### WHAT IS REQUIRED
Only lines with the string "Select" should be returned from the data below.

### INFORMATION SHOWN

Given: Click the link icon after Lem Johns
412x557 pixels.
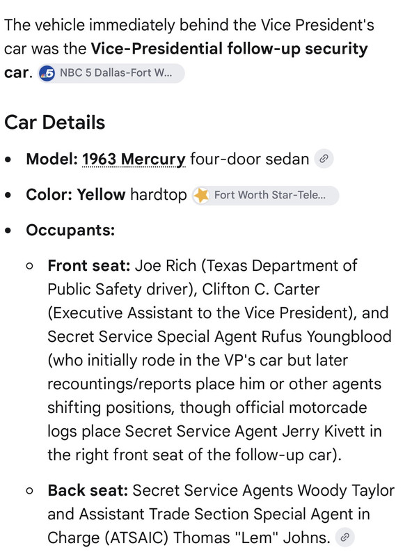Looking at the screenshot, I should coord(345,538).
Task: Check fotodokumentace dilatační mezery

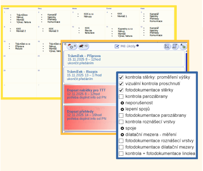Action: coord(121,147)
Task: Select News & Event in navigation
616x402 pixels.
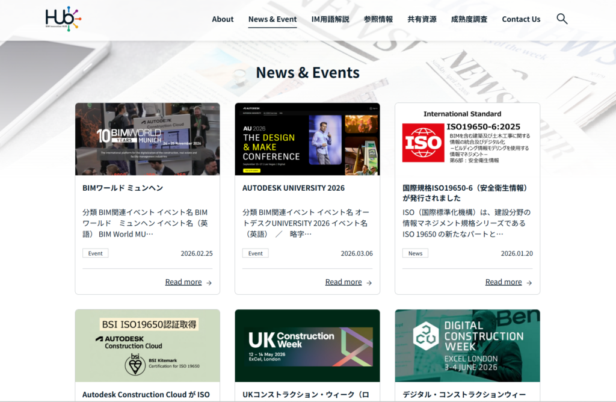Action: click(x=273, y=19)
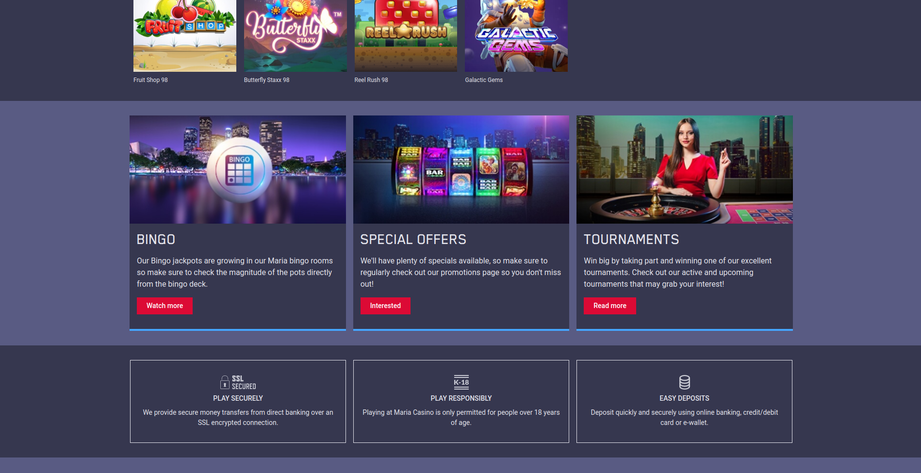This screenshot has height=473, width=921.
Task: Click the Easy Deposits coin stack icon
Action: click(684, 382)
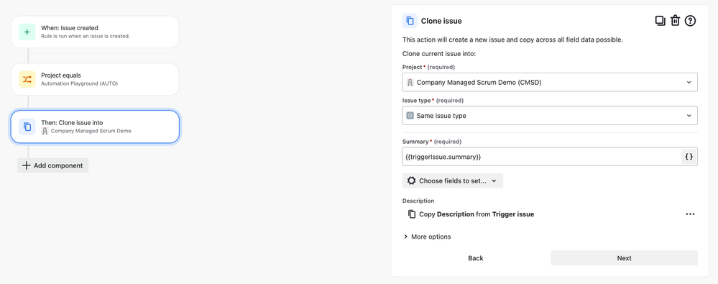Click the smart value braces icon
This screenshot has height=284, width=718.
click(x=689, y=157)
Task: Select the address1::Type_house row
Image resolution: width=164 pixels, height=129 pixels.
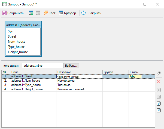Action: 26,85
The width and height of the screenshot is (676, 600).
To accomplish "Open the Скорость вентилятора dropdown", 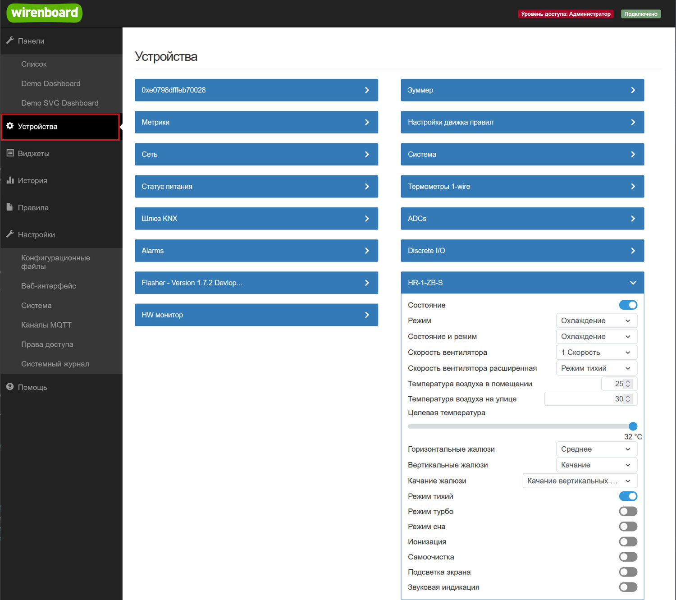I will pyautogui.click(x=596, y=353).
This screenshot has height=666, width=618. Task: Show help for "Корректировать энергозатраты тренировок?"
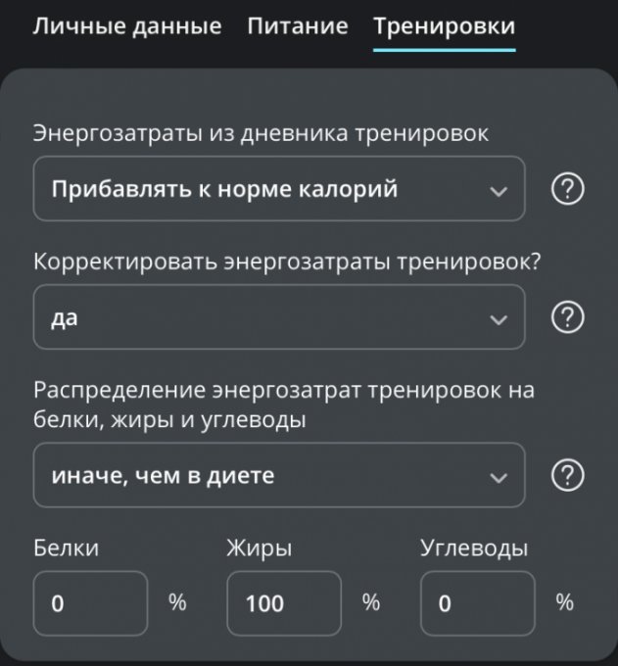click(x=567, y=317)
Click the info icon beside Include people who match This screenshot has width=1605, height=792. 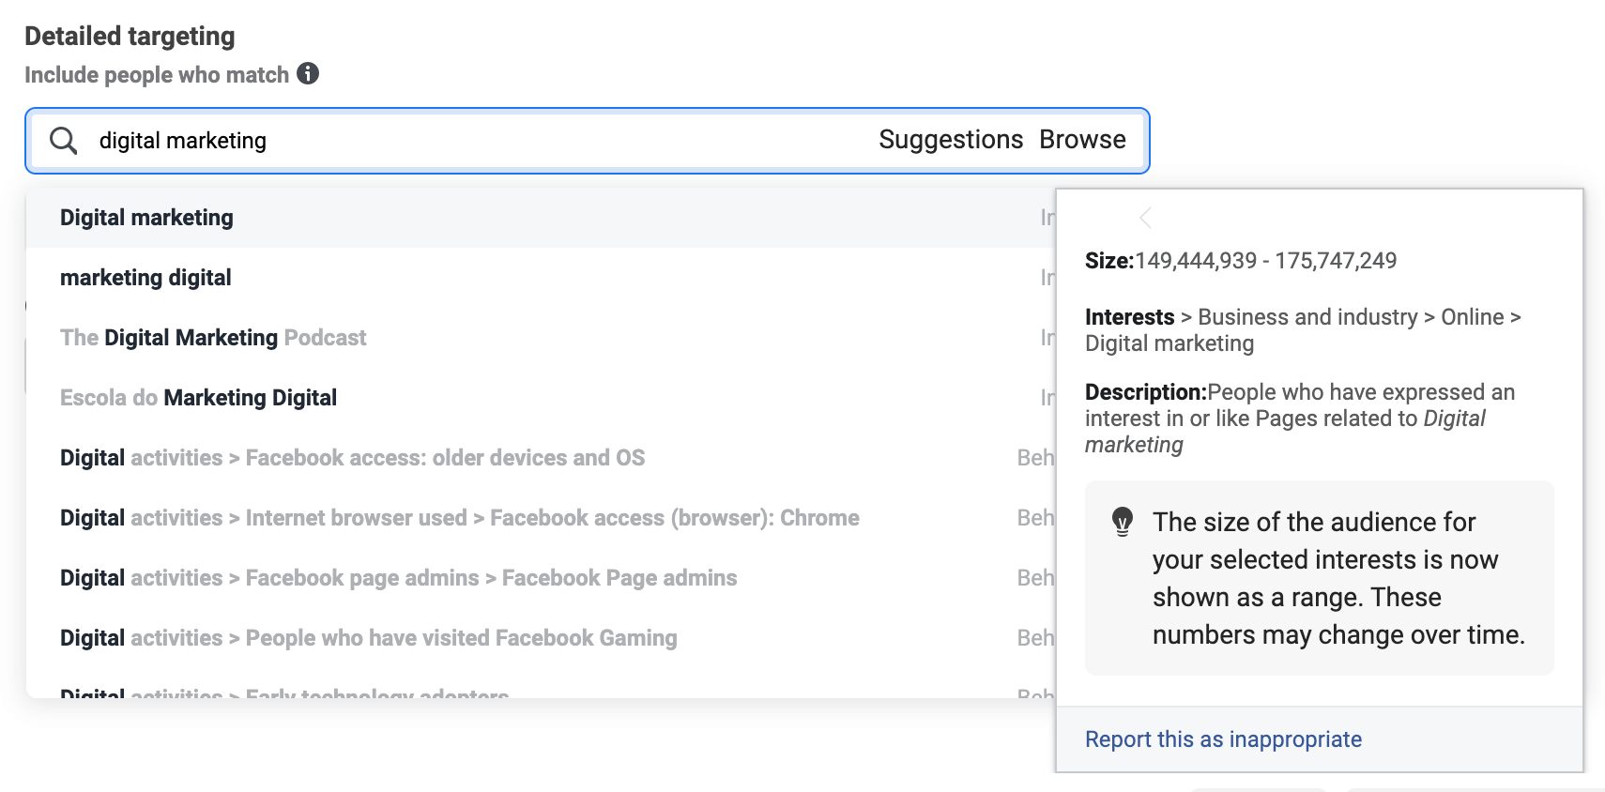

### SOLUTION
Task: Select News & Event in navigation
Task: Select the address1::Type_house row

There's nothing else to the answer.